== Written problem 1 ==
Copy out everything in the records from the line containing "Given: Open the galaxy" down to the line containing "[x=284, y=234]", including both of those lines, and reproduce them unchanged.

Thursday, 2 April 2015

Jake Clemons in a Bayswater living room, 30 March 2015

After seeing Jake Clemons five times in five nights it would be fair to face the following questions:
a. Are you a stalker?
b. Does Jake owe you a large sum of money you're trying to collect?
c. Whaddayou, a schmuck or somethin'? (NJ only)
While my answers to those questions would be mundane (a. No b. No c. Yes, especially when my wife is overseas for a month) the memories of this mini-adventure would not. Each night featured differing storylines that all included Perth resident and partner in crime Jamie McLellan, who arrived in time for Thursday night's show and headed west only a few hours after the conclusion of Monday night's scheduled tour finale. You can read about all but Thursday's show at Northcote Social Club on this blog. (The corrupting influence of a certain statuesque brunette led to huge swaths of that evening falling through the cracks of my so, so easily corrupted mind.) But you can read about Friday's road trip to San Remo, Saturday's celebratory Flying Saucer Club homecoming and Sunday night's alleyway soulfest in Geelong.

Which leads to what was supposed to be the final show of Jake's 2015 'Bittersweet' tour in Oz*. The show I was least enthused to attend and has proved most difficult to document.

Matt Musty harmonised on 3 songs.
The basics: It was held at the Bayswater home of a notoriously passionate Bruce Springsteen fan named Cathy Potter in Melbourne's eastern suburbs. Like many of Jake's Aussie fans, Cathy submitted an application to his management when it was announced two 'living room' shows like the ones he'd performed in Europe in 2014 would take place in Sydney and Melbourne. Walking into Cathy's lovely home was a bit like entering a Springsteen shrine, but there was a large front room that comfortably held the roughly 50 of us who'd traveled to Bayswater and the vibe was welcoming. Jake and drummer/percussionist Matt Musty arrived in a van driven by Matt a little after 8:00. Matt joined Jake for backing vocals on three songs but otherwise Jake stood in a corner of Cathy's living room and played solo, took questions and posed for photos until nearly 10:30.

== Exercise material ==
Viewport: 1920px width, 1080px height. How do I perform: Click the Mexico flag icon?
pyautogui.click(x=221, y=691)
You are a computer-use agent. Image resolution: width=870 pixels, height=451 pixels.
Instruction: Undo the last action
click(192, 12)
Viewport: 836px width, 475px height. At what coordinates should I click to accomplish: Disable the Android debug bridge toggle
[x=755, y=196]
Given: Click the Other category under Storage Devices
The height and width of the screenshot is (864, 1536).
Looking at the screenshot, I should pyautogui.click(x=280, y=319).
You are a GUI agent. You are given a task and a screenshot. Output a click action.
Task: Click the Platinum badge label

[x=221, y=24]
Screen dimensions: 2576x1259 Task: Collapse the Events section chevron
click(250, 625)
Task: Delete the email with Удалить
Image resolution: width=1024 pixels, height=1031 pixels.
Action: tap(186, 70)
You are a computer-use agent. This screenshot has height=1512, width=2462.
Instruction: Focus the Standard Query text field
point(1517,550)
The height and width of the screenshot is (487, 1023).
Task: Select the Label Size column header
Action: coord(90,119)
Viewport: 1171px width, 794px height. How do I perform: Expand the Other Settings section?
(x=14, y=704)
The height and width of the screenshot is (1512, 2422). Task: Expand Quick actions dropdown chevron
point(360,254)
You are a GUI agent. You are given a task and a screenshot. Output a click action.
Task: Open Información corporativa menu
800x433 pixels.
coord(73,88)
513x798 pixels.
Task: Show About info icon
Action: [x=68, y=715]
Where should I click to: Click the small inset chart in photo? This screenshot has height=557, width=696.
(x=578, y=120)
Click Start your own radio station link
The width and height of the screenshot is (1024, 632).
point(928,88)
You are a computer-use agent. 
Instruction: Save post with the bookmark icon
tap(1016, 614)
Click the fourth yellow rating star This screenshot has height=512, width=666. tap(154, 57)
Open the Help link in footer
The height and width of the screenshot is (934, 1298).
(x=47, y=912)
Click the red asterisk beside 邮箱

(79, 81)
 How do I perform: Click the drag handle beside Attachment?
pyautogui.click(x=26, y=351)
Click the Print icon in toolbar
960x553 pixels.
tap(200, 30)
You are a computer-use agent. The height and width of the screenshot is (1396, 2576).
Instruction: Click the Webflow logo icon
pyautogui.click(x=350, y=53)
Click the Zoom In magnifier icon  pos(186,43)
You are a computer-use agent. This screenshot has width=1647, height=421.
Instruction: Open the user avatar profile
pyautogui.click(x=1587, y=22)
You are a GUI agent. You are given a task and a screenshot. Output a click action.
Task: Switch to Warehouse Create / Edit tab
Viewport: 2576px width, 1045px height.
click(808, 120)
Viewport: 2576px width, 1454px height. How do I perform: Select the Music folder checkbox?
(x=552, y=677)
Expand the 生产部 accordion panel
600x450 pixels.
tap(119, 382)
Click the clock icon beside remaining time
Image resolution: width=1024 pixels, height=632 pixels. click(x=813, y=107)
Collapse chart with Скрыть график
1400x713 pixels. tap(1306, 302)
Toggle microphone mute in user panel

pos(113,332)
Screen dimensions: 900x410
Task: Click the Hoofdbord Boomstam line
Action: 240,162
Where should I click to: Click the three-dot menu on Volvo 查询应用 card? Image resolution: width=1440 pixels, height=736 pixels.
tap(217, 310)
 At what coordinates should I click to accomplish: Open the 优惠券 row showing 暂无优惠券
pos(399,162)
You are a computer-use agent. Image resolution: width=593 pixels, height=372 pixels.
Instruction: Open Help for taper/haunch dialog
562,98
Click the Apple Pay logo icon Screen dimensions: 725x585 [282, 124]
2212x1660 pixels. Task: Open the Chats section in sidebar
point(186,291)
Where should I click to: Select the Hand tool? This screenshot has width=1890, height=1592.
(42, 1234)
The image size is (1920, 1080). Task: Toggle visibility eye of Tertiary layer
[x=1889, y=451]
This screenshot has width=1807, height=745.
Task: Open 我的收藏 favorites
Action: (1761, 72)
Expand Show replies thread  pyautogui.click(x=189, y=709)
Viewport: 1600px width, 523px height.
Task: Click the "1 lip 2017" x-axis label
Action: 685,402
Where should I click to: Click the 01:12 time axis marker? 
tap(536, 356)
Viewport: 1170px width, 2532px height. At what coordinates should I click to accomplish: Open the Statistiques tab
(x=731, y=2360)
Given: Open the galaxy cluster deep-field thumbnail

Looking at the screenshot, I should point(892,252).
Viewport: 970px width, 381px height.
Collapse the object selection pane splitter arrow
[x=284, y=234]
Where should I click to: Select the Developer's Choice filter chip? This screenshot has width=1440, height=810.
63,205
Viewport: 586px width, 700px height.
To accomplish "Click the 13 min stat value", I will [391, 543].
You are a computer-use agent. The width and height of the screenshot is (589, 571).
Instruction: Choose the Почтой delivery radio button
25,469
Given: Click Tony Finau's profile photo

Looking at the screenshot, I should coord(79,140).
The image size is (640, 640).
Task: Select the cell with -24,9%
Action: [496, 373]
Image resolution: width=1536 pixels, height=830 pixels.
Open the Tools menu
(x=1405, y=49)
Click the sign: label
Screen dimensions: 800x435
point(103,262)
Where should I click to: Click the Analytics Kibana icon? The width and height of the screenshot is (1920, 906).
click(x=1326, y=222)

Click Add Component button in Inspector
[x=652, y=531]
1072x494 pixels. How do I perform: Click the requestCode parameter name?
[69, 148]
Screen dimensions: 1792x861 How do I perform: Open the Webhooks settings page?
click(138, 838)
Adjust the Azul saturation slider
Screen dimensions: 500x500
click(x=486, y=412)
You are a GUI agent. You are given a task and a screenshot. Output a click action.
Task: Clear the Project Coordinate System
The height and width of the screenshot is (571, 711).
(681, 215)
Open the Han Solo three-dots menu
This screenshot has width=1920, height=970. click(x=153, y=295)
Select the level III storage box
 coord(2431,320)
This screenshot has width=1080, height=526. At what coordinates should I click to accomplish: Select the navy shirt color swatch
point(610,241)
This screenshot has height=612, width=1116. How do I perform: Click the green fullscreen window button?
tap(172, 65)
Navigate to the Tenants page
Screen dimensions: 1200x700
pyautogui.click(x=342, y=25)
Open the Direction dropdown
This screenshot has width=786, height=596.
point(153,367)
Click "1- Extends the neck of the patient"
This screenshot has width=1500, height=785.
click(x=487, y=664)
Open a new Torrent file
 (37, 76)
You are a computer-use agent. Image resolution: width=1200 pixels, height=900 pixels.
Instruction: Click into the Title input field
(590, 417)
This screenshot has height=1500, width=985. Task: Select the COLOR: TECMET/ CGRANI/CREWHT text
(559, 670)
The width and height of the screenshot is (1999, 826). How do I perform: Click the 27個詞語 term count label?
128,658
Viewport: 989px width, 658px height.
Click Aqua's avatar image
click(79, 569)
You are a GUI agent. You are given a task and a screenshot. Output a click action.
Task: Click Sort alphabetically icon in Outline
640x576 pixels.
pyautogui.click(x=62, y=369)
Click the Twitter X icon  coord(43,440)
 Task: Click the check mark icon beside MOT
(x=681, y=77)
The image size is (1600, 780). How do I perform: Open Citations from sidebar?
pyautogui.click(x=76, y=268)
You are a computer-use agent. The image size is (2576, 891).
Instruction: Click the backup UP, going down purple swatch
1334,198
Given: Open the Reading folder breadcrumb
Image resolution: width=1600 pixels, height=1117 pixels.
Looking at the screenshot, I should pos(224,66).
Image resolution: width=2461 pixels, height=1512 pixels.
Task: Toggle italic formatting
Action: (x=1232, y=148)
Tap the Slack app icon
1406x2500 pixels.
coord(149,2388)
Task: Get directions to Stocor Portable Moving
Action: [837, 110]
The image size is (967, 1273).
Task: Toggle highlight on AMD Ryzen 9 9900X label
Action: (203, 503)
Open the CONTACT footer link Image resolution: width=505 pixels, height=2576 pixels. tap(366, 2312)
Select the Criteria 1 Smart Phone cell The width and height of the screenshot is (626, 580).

== Written problem 2 ==
According to the blog post about Jake Clemons's living room show, roughly how many people did the large front room of Cathy Potter's home hold?

== Task output 1 ==
Given: Open the galaxy cluster deep-field thumbnail

Looking at the screenshot, I should point(892,252).
Viewport: 970px width, 381px height.
Collapse the object selection pane splitter arrow
[x=284, y=234]

== Task output 2 ==
Roughly 50 people.